14. This was a Scottish law decision, but it was explicitly found to be immaterial (see paragraph 105; and the approach Lau to Vaughan below). HMRC’s case is recorded in the judgment in relation to the existence of a “direct causal relationship” between waiver and payment (see paragraph 10). The taxpayer does not appear to have disputed this, either at all or that the consideration required anything more. On the contrary, the case seems to have been disputed on the basis of the existence or not of a causal link between the two payments (see paragraphs 86, 91, 94, 98 and 102). That said, it was clear that the ultimate issue was consideration (see for example paragraphs 87, 91 and 103), and the statute summary in paragraph 87 refers to an exchange and/or consideration. In any case, it would seem that the conclusions on the facts, including as to the confessions which turned out to be “deadlyto the taxpayer’s case (paragraph 101), were deemed sufficient to dismiss the appeal.

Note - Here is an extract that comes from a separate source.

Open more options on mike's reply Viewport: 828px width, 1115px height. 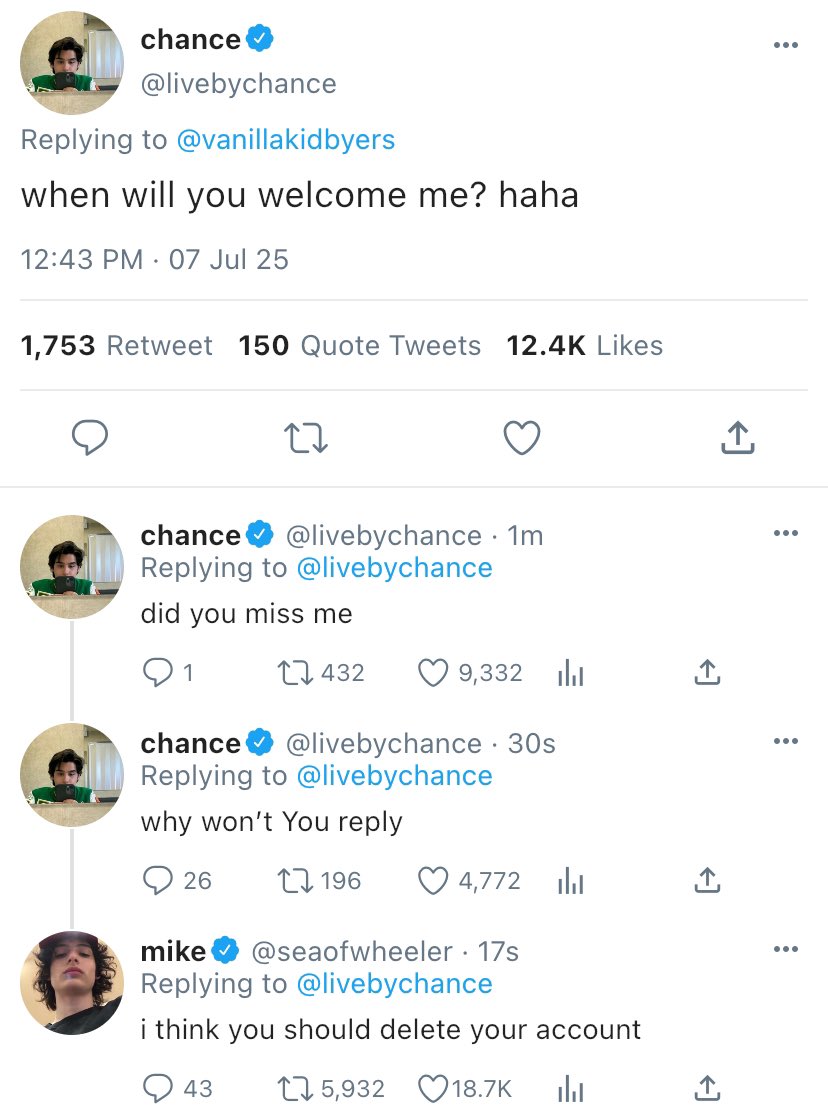tap(786, 949)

15. Vaughan-Jones v. Vaughan-Jones [2015] EWHC 1086 (Ch) was a request from the executors for the rectification of a deed of alteration so that it meets the requirements of s142; especially s.142(2) as to the necessity for the act to declare the intention that s.142(1) is to apply. Mr. Vaughan-Jones’ will had passed on his residue equally to his surviving wife and three sons. The deed of variation gave the entire remainder to the spouse. HMRC did not seek to be joined as a party but referred the Court by letter on a number of points. This included the potential application of s.142(3), the decision in Lau, that it appeared to HMRC that the alteration had been made with the intention that the spouse would make payments back to the sons, and that those payments had been made. The Court granted rectification and found that it did not need to decide the s.142(3) question, which could be a potential case for the first level court in the future.

16. In view of the judgment, HMRC did not adopt the same argument as to causation in Vaughan as he had done in Lau: the word consideration does not appear and all references are to consideration. That said, this lack of reference can only reflect a combination of HMRC’s limited involvement and the fact that the Court ultimately felt it did not need to decide the issue. Whether because of or in spite of it, insofar as Lau They might have been said to support to some extent the claim that causation alone is sufficient (which is doubtful for the reasons above), the sayings in Vaughan make a useful correction; at least as a general direction of movement. Vaughan maintained that Lau was a decision on its own particular facts that established no general proposition of law beyond the fact that the burden of proof on the question of consideration rests with the taxpayer (paragraphs 50-51). Moreover, it has been accepted that the consideration in this context is both (1) “a technical expression”and (2) a “which requires a bargain” (paragraphs 50-51).

17. It would be fair to say that the above paragraphs of the judgment dealt with the question whether a legally enforceable obligation had arisen, so that the spouse could not then simply change his mind; as opposed to whether consideration meant what it does in contract law. The word contract does not appear in the judgment either. Nevertheless, at least as a general direction of travel, the analysis in Vaughan makes a useful correction insofar as Lau deviated from its trajectory.

Conclusion

18. It remains open to a taxpayer to claim that the term consideration, in the context of section 142, requires more than a causal link. Subject to the context of particular legislation suggesting otherwise, the best view is that this starting point will generally hold.